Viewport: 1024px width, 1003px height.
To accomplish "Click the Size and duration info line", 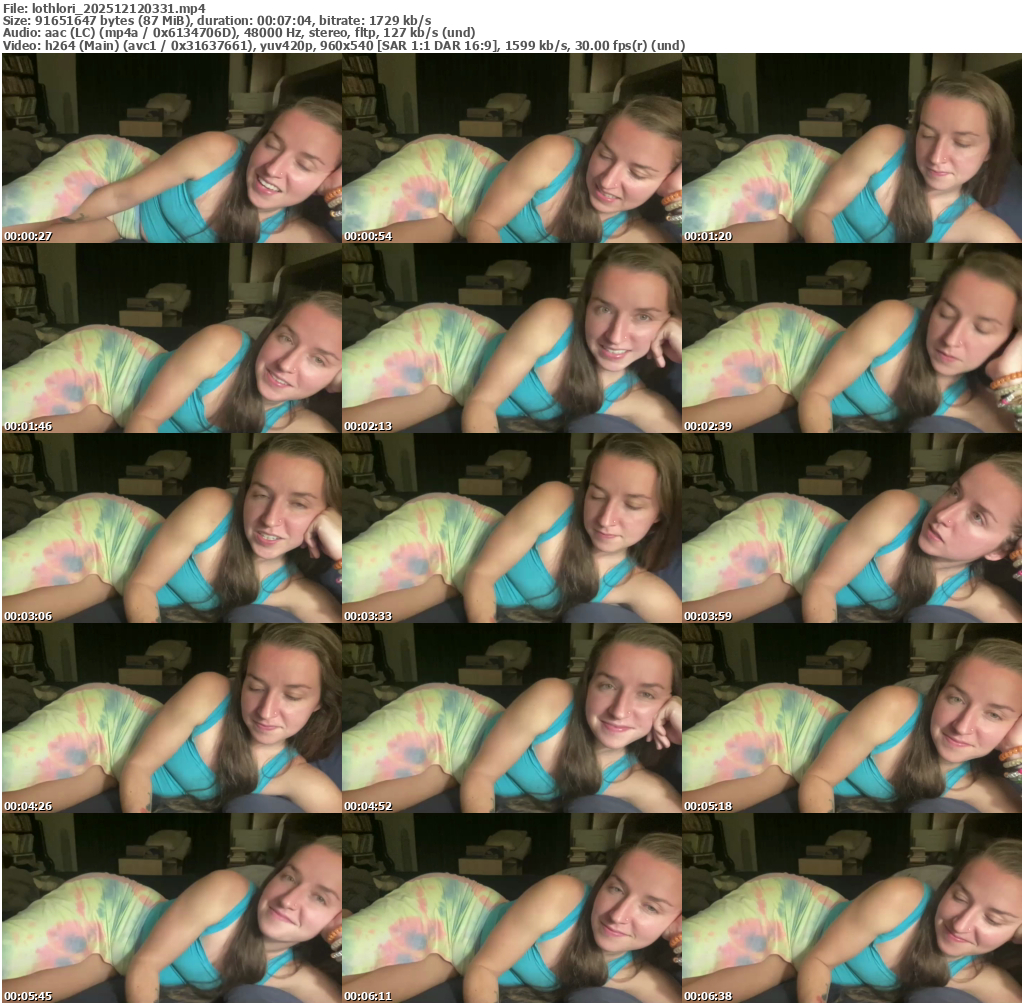I will pos(217,21).
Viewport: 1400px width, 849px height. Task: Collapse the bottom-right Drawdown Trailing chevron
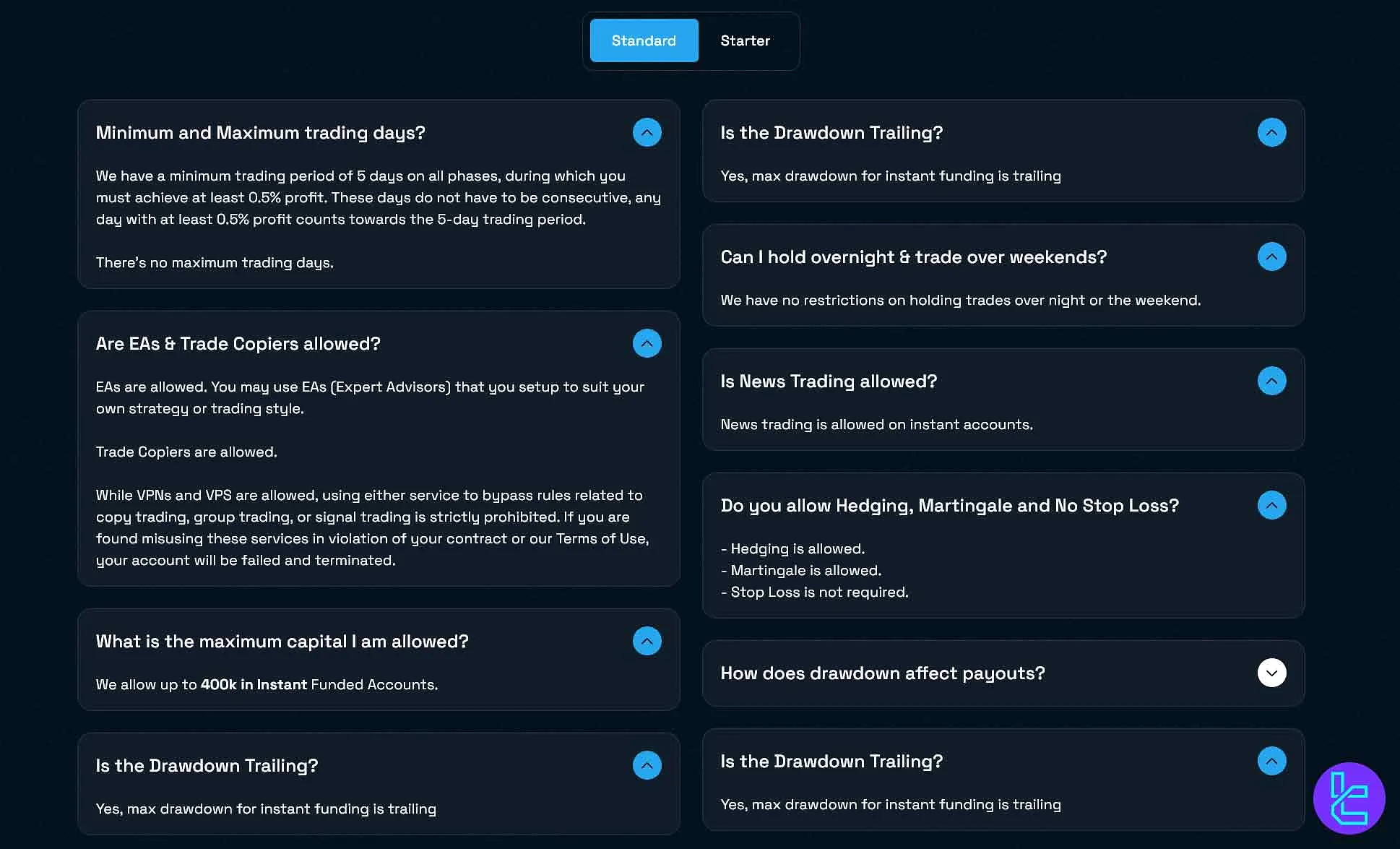tap(1271, 761)
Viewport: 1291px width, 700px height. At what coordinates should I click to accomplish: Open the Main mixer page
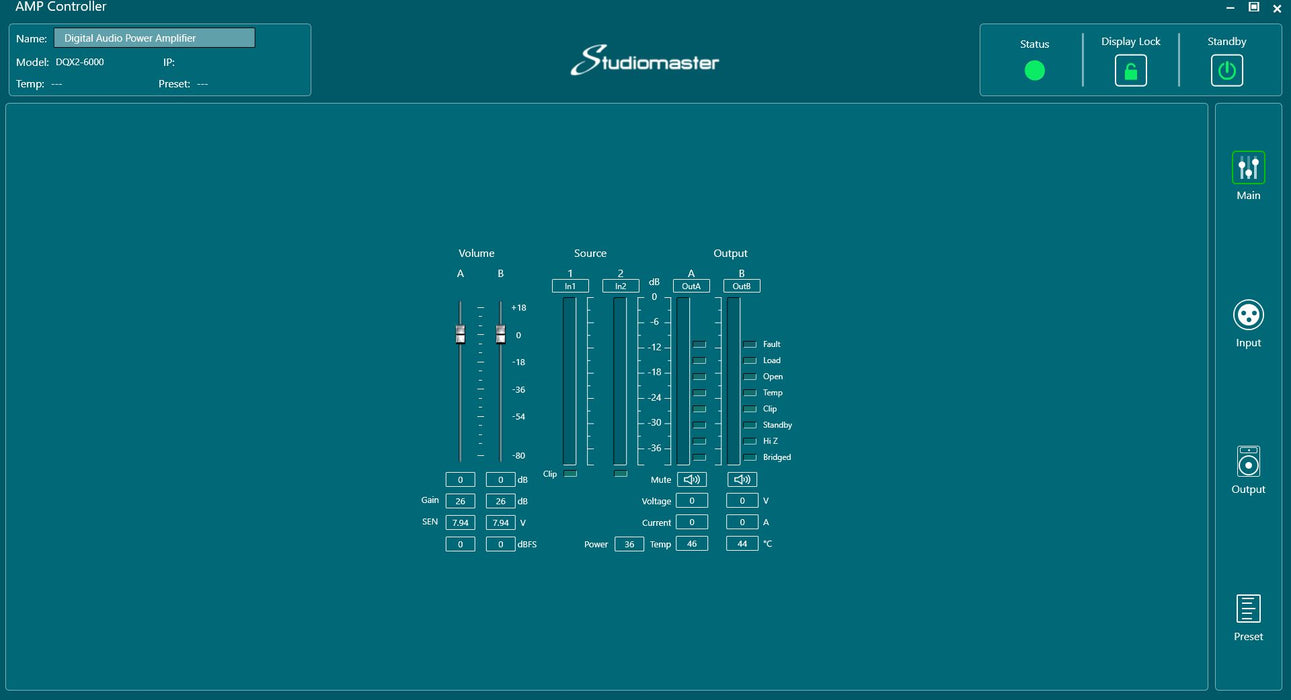[1248, 169]
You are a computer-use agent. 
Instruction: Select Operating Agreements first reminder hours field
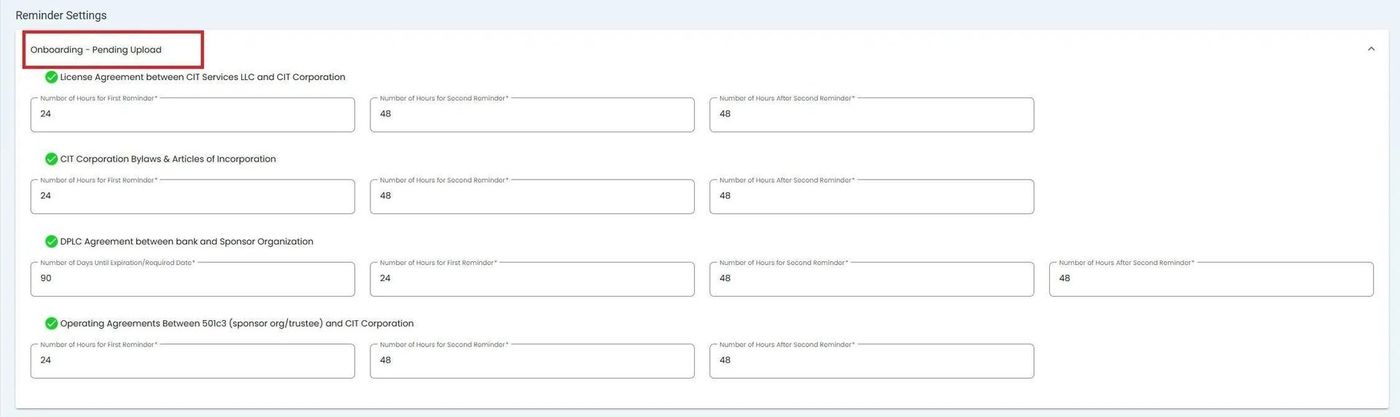pos(192,361)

+-------+

Lines from the one with "Instruction: Select Operating" through the final line of the listing above: copy them exactly, both ends included, and omit every picture.

Reply:
Instruction: Select Operating Agreements first reminder hours field
pos(192,361)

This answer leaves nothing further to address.